Instructions to follow: Pick out the lines below that include the string "title".

(Dataset items)
___
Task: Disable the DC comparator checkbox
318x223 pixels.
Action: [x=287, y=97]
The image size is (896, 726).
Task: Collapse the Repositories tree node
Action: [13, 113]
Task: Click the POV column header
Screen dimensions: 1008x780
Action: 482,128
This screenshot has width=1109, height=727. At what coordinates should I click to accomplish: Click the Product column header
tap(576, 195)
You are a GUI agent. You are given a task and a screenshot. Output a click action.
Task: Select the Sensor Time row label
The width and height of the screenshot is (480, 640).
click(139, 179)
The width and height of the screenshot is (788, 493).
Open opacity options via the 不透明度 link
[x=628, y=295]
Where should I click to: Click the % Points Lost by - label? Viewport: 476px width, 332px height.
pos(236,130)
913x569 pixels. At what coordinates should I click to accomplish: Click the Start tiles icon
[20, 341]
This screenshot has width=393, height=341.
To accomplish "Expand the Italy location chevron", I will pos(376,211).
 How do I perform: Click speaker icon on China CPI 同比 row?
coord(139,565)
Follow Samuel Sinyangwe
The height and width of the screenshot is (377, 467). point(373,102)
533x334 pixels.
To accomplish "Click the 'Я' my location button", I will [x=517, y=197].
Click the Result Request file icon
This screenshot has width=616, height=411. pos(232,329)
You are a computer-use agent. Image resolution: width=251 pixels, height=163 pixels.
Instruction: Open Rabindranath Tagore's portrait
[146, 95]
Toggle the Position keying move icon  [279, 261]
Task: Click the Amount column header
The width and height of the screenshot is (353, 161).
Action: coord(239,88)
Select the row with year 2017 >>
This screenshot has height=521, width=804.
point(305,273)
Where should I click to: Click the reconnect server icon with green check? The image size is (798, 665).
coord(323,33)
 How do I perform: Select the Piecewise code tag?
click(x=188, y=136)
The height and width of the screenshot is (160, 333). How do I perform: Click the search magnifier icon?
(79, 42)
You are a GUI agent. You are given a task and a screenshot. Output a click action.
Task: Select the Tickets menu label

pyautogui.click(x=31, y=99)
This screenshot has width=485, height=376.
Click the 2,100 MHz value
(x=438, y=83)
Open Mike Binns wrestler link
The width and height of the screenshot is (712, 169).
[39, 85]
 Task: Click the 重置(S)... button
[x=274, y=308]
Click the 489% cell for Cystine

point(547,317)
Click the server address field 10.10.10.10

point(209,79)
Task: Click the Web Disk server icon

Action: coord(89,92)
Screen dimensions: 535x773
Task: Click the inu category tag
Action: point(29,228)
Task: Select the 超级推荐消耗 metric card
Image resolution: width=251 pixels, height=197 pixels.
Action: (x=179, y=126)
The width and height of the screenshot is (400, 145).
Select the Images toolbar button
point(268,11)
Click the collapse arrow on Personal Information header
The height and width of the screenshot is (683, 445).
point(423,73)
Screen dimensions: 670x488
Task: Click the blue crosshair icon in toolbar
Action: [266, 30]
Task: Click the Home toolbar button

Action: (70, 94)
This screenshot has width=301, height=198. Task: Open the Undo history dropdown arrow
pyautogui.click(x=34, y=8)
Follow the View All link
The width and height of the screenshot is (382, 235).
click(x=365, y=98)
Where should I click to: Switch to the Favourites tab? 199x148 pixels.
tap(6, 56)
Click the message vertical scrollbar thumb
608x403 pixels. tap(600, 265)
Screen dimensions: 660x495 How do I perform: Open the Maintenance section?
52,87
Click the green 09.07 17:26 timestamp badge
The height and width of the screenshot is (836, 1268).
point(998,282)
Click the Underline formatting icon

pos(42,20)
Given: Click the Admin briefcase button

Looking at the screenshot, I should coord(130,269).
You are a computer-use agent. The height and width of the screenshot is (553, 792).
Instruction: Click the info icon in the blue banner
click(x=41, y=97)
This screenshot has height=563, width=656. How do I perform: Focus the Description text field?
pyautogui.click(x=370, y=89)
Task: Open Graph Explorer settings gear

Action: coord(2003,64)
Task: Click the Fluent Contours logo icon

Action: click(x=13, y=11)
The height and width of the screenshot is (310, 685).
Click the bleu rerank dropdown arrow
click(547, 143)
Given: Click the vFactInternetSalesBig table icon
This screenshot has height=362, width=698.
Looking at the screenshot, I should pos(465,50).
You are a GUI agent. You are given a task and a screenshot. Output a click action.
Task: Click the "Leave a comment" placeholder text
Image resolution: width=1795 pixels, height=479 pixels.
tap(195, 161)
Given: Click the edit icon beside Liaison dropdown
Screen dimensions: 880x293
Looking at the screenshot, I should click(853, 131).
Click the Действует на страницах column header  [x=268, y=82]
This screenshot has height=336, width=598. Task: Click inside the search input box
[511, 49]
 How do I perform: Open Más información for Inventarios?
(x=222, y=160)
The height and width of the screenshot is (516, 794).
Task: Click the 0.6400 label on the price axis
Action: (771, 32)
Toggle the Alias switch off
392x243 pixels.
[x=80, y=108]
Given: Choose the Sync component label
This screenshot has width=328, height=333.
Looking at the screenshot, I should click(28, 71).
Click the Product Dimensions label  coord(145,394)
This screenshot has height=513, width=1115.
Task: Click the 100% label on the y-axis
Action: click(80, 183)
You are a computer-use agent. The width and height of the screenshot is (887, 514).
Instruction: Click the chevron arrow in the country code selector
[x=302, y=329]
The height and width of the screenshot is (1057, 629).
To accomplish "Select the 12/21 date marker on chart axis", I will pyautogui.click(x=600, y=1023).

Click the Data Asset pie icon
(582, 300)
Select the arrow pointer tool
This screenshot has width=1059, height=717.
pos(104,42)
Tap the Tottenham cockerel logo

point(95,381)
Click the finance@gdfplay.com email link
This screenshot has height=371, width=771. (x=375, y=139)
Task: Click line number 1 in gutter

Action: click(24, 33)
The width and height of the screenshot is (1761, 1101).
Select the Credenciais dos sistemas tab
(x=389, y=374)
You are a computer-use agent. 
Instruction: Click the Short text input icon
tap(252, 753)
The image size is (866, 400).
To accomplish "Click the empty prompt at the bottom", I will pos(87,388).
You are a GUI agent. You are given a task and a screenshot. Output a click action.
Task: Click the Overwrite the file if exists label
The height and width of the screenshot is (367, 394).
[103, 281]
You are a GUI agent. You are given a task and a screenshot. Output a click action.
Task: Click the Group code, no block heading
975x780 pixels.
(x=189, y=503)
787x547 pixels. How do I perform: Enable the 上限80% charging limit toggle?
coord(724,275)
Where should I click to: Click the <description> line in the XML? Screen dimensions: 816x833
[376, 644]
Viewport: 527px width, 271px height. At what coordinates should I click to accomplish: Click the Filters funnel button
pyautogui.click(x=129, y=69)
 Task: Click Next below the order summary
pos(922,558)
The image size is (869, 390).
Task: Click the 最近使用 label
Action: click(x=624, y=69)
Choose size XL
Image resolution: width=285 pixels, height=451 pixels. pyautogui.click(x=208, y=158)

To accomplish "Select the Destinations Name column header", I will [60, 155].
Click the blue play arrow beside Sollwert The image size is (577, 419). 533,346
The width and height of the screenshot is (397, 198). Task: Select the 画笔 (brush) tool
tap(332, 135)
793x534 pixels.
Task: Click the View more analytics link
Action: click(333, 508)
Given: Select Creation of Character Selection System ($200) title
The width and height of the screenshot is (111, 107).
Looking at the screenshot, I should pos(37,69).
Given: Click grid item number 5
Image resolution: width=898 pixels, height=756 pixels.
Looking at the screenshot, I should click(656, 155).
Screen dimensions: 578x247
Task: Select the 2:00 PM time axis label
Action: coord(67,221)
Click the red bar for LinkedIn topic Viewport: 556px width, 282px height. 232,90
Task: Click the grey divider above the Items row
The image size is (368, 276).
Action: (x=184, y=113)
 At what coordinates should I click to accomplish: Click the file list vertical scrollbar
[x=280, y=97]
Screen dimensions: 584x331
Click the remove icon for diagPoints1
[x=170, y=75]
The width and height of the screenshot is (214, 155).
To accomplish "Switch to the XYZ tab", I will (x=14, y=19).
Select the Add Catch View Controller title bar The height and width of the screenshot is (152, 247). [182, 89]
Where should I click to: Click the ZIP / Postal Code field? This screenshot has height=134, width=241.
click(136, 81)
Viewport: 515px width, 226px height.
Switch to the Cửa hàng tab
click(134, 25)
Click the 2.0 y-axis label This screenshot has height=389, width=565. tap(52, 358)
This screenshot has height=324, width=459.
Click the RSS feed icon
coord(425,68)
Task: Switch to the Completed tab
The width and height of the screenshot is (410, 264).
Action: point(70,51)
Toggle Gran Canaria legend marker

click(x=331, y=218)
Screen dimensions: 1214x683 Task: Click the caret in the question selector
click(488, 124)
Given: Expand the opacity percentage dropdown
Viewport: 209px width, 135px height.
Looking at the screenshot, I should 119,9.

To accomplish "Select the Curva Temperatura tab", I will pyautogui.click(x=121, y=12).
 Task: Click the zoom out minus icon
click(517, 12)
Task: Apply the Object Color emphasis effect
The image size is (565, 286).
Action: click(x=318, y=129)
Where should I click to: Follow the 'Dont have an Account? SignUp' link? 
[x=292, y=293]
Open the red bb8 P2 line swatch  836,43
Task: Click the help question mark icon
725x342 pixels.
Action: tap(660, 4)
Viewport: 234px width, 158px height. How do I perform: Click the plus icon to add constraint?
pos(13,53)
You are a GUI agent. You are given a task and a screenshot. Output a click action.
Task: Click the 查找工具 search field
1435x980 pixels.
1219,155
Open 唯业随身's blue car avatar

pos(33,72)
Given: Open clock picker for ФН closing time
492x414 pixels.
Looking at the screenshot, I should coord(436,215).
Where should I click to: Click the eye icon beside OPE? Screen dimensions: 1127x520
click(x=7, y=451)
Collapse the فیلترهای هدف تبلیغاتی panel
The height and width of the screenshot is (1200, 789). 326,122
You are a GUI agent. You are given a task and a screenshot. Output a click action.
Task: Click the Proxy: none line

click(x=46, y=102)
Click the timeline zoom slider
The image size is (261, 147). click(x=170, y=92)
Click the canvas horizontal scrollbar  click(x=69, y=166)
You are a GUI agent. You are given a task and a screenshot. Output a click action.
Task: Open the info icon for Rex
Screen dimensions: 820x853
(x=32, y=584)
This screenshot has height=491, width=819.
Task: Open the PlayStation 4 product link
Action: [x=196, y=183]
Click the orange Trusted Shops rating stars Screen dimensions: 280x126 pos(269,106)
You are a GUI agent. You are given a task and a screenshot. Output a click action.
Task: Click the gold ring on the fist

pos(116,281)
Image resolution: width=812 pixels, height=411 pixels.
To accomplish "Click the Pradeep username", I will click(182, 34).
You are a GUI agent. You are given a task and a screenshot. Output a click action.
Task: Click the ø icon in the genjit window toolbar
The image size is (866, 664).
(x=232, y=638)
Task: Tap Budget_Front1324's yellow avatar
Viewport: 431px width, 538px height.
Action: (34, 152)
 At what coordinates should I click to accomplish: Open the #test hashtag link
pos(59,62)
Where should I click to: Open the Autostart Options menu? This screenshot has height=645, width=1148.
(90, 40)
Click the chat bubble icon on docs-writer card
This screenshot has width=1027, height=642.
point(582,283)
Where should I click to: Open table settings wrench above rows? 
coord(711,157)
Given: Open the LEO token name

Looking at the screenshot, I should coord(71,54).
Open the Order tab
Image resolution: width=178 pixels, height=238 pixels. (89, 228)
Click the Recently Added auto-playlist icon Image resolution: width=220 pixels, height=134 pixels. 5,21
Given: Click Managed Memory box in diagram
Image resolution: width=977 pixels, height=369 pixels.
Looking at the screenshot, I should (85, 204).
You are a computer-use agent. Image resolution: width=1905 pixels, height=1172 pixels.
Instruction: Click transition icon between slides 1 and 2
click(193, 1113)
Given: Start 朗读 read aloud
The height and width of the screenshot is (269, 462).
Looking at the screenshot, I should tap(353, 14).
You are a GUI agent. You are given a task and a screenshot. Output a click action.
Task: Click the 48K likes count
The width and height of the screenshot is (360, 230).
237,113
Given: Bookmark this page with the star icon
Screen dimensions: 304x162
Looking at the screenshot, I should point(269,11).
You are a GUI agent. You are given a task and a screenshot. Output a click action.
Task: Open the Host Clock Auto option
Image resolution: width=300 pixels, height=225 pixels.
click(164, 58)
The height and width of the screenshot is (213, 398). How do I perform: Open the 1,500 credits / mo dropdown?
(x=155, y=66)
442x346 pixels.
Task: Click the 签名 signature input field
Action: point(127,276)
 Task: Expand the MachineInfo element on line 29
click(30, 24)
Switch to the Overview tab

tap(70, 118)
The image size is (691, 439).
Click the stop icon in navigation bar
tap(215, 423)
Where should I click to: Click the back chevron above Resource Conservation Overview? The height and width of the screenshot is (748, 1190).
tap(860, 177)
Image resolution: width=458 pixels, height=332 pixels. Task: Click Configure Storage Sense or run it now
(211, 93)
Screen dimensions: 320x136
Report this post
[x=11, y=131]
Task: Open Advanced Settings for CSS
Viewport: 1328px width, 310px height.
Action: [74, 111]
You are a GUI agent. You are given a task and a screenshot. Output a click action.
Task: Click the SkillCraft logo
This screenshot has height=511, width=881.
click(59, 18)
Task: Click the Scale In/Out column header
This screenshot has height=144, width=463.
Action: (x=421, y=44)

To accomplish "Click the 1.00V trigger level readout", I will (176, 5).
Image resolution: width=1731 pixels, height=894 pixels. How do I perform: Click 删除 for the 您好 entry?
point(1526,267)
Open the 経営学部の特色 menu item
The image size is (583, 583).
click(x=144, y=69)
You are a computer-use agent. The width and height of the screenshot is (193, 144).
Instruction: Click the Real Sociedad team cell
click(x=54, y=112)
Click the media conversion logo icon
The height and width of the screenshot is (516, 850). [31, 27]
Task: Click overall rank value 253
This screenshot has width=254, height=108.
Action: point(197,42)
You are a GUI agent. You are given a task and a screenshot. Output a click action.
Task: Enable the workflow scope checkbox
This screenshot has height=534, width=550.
___
Reply:
Given: Select Creation of Character Selection System ($200) title
Select the Add Catch View Controller title bar The height and width of the screenshot is (152, 247). [182, 89]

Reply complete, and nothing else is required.